Available records:
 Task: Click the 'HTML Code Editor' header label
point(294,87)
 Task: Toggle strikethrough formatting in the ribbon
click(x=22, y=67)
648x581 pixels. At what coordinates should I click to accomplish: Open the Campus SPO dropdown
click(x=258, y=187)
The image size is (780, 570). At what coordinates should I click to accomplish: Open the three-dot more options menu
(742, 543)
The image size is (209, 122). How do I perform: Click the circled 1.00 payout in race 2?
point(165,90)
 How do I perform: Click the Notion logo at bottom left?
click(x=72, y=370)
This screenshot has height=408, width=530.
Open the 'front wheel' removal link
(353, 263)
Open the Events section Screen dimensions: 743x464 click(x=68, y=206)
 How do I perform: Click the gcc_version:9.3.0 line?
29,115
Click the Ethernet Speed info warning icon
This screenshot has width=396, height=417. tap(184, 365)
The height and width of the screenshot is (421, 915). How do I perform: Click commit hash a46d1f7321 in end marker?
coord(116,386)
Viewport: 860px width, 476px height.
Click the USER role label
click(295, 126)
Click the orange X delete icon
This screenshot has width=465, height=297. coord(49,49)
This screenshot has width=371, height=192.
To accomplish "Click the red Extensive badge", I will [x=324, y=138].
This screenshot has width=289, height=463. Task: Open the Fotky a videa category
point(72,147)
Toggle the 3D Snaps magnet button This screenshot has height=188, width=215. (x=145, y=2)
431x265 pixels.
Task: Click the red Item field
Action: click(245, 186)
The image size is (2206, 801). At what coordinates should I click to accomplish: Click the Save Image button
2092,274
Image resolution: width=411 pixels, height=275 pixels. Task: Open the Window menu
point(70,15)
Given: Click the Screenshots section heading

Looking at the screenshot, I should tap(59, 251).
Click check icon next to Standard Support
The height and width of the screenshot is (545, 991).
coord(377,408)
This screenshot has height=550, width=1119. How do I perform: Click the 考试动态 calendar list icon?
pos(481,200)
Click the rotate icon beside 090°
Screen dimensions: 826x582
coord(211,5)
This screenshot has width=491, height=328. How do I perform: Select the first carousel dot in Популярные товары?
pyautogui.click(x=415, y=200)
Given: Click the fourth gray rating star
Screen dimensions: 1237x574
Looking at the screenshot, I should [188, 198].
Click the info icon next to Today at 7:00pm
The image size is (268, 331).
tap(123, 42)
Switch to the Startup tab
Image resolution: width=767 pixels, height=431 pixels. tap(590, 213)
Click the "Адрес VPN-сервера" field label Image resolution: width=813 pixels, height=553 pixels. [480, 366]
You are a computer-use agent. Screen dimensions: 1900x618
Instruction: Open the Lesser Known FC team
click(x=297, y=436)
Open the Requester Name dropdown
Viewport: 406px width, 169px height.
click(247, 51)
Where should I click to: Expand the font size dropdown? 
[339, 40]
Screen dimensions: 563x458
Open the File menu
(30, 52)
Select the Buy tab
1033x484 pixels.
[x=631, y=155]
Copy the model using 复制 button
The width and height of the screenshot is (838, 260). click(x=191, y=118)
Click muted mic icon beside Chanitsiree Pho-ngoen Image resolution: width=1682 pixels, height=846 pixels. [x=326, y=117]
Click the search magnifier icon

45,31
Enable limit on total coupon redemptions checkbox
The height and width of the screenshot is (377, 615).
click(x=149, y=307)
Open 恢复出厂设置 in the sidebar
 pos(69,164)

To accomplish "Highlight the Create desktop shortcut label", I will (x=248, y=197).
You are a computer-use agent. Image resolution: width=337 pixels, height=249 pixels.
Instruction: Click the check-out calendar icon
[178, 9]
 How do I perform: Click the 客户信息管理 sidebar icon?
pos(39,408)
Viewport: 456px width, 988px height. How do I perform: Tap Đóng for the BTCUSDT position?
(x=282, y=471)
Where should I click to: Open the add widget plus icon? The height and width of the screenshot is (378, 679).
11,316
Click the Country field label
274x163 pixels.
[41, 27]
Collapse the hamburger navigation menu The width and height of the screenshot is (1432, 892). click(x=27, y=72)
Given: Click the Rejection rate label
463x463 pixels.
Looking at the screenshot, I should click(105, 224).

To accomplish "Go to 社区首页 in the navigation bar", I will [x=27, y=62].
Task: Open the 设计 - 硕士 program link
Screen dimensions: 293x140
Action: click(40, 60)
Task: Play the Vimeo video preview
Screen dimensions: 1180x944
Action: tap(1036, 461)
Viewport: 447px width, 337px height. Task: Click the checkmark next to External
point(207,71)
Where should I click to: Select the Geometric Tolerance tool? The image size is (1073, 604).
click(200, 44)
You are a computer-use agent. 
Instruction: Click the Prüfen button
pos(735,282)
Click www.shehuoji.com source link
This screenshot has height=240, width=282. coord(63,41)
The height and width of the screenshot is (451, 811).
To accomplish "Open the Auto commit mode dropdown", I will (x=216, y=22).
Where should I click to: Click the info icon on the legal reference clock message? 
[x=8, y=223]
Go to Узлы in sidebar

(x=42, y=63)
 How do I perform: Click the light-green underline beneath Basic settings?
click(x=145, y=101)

Aim of the exercise: The expected answer is one number: the count of lines in the listing that include the string "navigation".

Written solution: 2